# TASK STATEMENT
This exercise requires every record to be repeated exactly.

# Stored items from a collection
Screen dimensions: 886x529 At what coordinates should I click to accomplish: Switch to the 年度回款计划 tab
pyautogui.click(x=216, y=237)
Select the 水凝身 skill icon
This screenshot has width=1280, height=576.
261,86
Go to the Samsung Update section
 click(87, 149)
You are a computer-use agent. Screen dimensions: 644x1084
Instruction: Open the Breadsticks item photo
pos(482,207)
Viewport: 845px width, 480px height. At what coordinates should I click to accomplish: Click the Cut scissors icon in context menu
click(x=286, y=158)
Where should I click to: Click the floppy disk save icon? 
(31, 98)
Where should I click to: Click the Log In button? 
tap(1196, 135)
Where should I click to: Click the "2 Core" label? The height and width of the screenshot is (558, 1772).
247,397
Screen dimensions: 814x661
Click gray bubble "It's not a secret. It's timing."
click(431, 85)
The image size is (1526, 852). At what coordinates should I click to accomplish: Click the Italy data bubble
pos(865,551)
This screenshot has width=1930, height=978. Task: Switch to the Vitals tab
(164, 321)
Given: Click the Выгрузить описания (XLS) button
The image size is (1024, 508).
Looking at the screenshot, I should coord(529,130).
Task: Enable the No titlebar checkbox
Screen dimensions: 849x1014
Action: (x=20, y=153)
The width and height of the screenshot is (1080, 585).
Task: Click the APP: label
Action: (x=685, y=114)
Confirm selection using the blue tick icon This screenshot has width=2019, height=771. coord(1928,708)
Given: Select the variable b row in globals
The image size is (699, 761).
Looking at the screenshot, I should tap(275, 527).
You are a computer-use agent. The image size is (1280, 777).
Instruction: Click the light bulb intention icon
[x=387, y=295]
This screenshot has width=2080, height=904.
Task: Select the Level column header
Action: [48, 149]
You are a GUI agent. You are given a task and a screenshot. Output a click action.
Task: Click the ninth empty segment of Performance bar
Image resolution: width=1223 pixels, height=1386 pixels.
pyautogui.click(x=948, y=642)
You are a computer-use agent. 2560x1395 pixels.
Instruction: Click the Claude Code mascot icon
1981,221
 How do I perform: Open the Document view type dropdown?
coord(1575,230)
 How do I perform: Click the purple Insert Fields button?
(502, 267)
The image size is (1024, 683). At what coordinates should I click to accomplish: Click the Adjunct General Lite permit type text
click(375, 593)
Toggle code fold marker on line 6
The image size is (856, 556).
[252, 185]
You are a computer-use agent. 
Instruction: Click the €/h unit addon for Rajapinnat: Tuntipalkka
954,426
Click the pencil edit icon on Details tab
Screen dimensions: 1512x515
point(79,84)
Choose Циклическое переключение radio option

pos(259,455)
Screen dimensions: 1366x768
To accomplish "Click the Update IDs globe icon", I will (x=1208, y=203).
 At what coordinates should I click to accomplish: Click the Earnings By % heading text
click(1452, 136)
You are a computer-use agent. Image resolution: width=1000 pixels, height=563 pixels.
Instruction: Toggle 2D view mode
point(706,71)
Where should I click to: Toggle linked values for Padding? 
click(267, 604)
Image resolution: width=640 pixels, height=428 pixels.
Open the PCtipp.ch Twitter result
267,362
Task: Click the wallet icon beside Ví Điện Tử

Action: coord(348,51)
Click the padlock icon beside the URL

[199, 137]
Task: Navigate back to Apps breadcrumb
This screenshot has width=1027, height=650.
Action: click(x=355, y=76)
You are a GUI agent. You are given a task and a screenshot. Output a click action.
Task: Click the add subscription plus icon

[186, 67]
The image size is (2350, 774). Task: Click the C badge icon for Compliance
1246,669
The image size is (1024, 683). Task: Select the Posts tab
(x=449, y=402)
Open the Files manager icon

# WRITTEN RESPONSE
Screen dimensions: 886x529 At what coordinates should I click to accomplish: Switch to the 年度回款计划 tab
pyautogui.click(x=216, y=237)
Select the 水凝身 skill icon
This screenshot has width=1280, height=576.
261,86
Go to the Samsung Update section
 click(87, 149)
You are a computer-use agent. Screen dimensions: 644x1084
Instruction: Open the Breadsticks item photo
pos(482,207)
Viewport: 845px width, 480px height. At what coordinates should I click to accomplish: Click the Cut scissors icon in context menu
click(x=286, y=158)
Where should I click to: Click the floppy disk save icon? 
(31, 98)
Where should I click to: Click the Log In button? 
tap(1196, 135)
Where should I click to: Click the "2 Core" label? The height and width of the screenshot is (558, 1772).
247,397
Screen dimensions: 814x661
Click gray bubble "It's not a secret. It's timing."
click(431, 85)
The image size is (1526, 852). At what coordinates should I click to accomplish: Click the Italy data bubble
pos(865,551)
This screenshot has width=1930, height=978. Task: Switch to the Vitals tab
(164, 321)
Given: Click the Выгрузить описания (XLS) button
The image size is (1024, 508).
Looking at the screenshot, I should coord(529,130).
Task: Enable the No titlebar checkbox
Screen dimensions: 849x1014
Action: (x=20, y=153)
The width and height of the screenshot is (1080, 585).
Task: Click the APP: label
Action: (x=685, y=114)
Confirm selection using the blue tick icon This screenshot has width=2019, height=771. coord(1928,708)
Given: Select the variable b row in globals
The image size is (699, 761).
Looking at the screenshot, I should tap(275, 527).
You are a computer-use agent. The image size is (1280, 777).
Instruction: Click the light bulb intention icon
[x=387, y=295]
This screenshot has width=2080, height=904.
Task: Select the Level column header
Action: [48, 149]
You are a GUI agent. You are given a task and a screenshot. Output a click action.
Task: Click the ninth empty segment of Performance bar
Image resolution: width=1223 pixels, height=1386 pixels.
pyautogui.click(x=948, y=642)
You are a computer-use agent. 2560x1395 pixels.
Instruction: Click the Claude Code mascot icon
1981,221
 How do I perform: Open the Document view type dropdown?
coord(1575,230)
 How do I perform: Click the purple Insert Fields button?
(502, 267)
The image size is (1024, 683). At what coordinates should I click to accomplish: Click the Adjunct General Lite permit type text
click(375, 593)
Toggle code fold marker on line 6
The image size is (856, 556).
[252, 185]
You are a computer-use agent. 
Instruction: Click the €/h unit addon for Rajapinnat: Tuntipalkka
954,426
Click the pencil edit icon on Details tab
Screen dimensions: 1512x515
point(79,84)
Choose Циклическое переключение radio option

pos(259,455)
Screen dimensions: 1366x768
To accomplish "Click the Update IDs globe icon", I will (x=1208, y=203).
 At what coordinates should I click to accomplish: Click the Earnings By % heading text
click(1452, 136)
You are a computer-use agent. Image resolution: width=1000 pixels, height=563 pixels.
Instruction: Toggle 2D view mode
point(706,71)
Where should I click to: Toggle linked values for Padding? 
click(267, 604)
Image resolution: width=640 pixels, height=428 pixels.
Open the PCtipp.ch Twitter result
267,362
Task: Click the wallet icon beside Ví Điện Tử

Action: coord(348,51)
Click the padlock icon beside the URL

[199, 137]
Task: Navigate back to Apps breadcrumb
This screenshot has width=1027, height=650.
Action: click(x=355, y=76)
You are a GUI agent. You are given a task and a screenshot. Output a click action.
Task: Click the add subscription plus icon

[186, 67]
The image size is (2350, 774). Task: Click the C badge icon for Compliance
1246,669
The image size is (1024, 683). Task: Select the Posts tab
(x=449, y=402)
Open the Files manager icon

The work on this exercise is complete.